В поисках гармонии. Искусствоведческие работы разных лет - страница 64



Очевидно, нельзя полностью демифологизировать и историю. В дымке мифа предстает каждое большое событие прошлого; чем дальше в глубь времен, тем более размыты границы между мифом и историческим фактом, причем, как говорит русский писатель Борис Зайцев, «миф лучше чувствует душу события, чем чиновник исторической науки».

Особенность подхода Александра Иванова к библейской истории в том, что он, стремясь к исторической достоверности, к «живому воскрешению древнего мира» со всеми «точностями антикварскими», доступными современной науке, не отбрасывал мистический и мифологический элемент как недостоверный, но трактовал его как духовную реальность бытия.


Художник рассчитывал еще по крайней мере на четыре года, чтобы завершить весь цикл, где, напомню, предполагалось около 500 композиций. Этих четырех лет судьба ему не отпустила. В Петербурге он заразился холерой и умер.
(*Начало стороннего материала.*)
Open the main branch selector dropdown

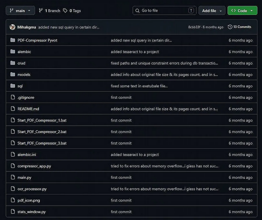(x=21, y=11)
В том, что он успел сделать, – наряду с большими отделанными акварельными листами, – множество предварительных проб, схематических наметок беглых набросков в альбомах. Весь этот богатейший материал еще ждет своего исследователя. Есть своеобразное очарование в нон-финито великого мастера: даже просто проглядывая черновики, зритель в какой-то мере приобщается к процессу творчества. Даже относительно законченные композиции не всегда являются окончательными: в большинстве случаев художник разрабатывает несколько вариантов одного сюжета – это позволяет угадывать внутреннюю логику его поисков.

Александра Иванова было принято считать художником одной картины, а между тем он был создателем сотен картин. В долгой работе над «Явлением Мессии» целый мир образов созревал в сознании, откладывался в памяти – образовался избыток художественных идей, требовавших выхода. И вот рождаются одна за другой композиции, не повторяющие одна другую. Предварительные наброски к ним – это творческие, а не технические штудии. (Исключение составляют только вычерченные в альбомах детали архитектуры, скопированные из увражей по искусству Древнего Востока.) Как мастер Иванов чувствовал себя как никогда уверенно, уже не нуждаясь в том, чтобы тщательно штудировать анатомию, ракурсы, драпировки. Его рука приобрела ту чудесную верность, когда технические трудности перестают существовать, и художник без напряжения переносит на бумагу образы, встающие перед мысленным взором, – недаром в библейских эскизах находили нечто визионерское: словно бы мгновенно запечатленные видения.

По сравнению с «Явлением Мессии» Иванов как живописец становится в библейских эскизах иным. Остережемся сказать «выше», «лучше» – его огромный холст со всеми этюдами остается бесспорным шедевром, принижать значение шедевра бессмысленно. Но в библейском цикле дар художника раскрывается новой гранью: великий пластик, извлекший из классицистической школы все, что она могла дать, теперь совершает прорыв к новым живописным ценностям. Он пожинает плоды многолетнего опыта работы на природе, проникновения в тайны цвета, света, воздуха, пространства. Это сказалось в поздних этюдах маслом обнаженных мальчиков, но еще более – в акварелях. С трудом верится, что Иванов впервые начал работать в этой технике только в 1840-х годах и за сравнительно короткое время достиг в ней такого артистизма. Его акварели воздушны, светоносны, дышат какой-то особенной свежестью. Во времена Иванова работали многие превосходные акварелисты, в том числе Карл и Александр Брюлловы. В уровень с ними стоят ранние акварели Иванова – его «жанры», но в библейских эскизах он пошел дальше: в вариативности, смелости, легкости акварельного приема у него нет равных. Тонкая прорисованность соединяется с живописной обобщенностью. Стадии рисунка и расцветки не разделены: как правило, Иванов не делал предварительного рисунка карандашом, а рисовал цветные контуры тонкой кисточкой и погружал фигуры в среду мягкими тающими пятнами краски. Лишь изредка встречаются рецидивы академической манеры – в условном повороте фигуры или в жесткости красочных сочетаний. За очень немногими исключениями в акварелях Иванова отсутствует плотная густая окраска: цвет зыблется, фосфоресцирует, свет пронизывает человеческие фигуры, становящиеся полупрозрачными, как бы слегка размытыми, не утрачивая при этом рафаэлевской благородной ясности очертаний.